Pixel coordinate grounding data:

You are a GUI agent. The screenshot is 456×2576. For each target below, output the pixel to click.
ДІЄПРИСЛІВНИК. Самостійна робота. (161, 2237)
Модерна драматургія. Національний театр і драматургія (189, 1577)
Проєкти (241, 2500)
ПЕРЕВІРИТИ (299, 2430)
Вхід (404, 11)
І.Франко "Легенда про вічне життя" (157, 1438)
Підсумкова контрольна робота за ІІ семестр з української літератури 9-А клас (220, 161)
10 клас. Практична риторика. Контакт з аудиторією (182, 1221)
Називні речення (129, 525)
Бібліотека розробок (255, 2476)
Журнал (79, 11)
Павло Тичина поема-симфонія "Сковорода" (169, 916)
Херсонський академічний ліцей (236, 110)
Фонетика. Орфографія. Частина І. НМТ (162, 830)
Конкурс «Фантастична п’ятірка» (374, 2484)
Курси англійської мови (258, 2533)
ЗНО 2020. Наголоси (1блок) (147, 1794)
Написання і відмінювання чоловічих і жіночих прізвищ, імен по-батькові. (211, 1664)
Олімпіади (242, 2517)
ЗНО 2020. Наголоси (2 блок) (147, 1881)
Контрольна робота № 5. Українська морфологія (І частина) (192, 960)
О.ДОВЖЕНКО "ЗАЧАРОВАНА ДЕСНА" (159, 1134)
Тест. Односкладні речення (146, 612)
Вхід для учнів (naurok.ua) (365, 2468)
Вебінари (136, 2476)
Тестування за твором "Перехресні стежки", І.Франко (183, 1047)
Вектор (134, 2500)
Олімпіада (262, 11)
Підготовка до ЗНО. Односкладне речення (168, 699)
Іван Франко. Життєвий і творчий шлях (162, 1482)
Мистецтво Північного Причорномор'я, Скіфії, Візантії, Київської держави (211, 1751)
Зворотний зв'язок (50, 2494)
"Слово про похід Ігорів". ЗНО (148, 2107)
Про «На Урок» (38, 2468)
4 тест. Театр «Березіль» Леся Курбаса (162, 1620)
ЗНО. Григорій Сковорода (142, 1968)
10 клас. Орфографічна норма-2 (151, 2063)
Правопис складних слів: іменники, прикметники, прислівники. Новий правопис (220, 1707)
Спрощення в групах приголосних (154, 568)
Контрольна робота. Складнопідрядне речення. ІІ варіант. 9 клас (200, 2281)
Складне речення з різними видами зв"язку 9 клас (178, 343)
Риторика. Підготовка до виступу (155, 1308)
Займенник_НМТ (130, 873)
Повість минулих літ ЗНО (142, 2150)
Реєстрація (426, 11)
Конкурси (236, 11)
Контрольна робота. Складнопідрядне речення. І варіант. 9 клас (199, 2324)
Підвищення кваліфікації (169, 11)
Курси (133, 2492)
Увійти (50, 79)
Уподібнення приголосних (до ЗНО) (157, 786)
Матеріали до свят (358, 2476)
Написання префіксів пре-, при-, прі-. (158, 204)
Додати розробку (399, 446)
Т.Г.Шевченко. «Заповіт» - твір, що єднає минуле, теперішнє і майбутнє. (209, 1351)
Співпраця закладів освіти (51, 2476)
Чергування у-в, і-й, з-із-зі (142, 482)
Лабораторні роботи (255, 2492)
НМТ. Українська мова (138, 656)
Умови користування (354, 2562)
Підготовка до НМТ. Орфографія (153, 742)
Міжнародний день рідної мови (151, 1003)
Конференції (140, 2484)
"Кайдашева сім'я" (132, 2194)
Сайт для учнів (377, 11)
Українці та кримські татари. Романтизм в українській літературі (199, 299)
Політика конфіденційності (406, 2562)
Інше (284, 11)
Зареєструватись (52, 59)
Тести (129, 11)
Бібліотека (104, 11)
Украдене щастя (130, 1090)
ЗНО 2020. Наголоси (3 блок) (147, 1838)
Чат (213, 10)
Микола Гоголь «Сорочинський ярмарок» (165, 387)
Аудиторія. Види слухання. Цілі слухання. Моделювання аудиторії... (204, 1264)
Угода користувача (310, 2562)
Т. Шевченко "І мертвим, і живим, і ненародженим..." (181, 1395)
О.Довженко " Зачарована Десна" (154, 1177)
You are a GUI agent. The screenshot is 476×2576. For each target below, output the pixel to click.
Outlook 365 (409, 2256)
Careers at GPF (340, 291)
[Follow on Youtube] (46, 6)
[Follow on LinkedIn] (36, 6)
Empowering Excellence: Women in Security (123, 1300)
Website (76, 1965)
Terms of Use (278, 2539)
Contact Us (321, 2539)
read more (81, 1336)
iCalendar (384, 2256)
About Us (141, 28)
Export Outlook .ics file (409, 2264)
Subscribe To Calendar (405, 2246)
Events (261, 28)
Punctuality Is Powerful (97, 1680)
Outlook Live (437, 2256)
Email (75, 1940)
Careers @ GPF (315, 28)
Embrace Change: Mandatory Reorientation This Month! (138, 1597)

TASK BRIEF:
Using the records above, filter out every line that lacks the string "Написання" and copy the rest.

SOLUTION:
Написання і відмінювання чоловічих і жіночих прізвищ, імен по-батькові. (211, 1664)
Написання префіксів пре-, при-, прі-. (158, 204)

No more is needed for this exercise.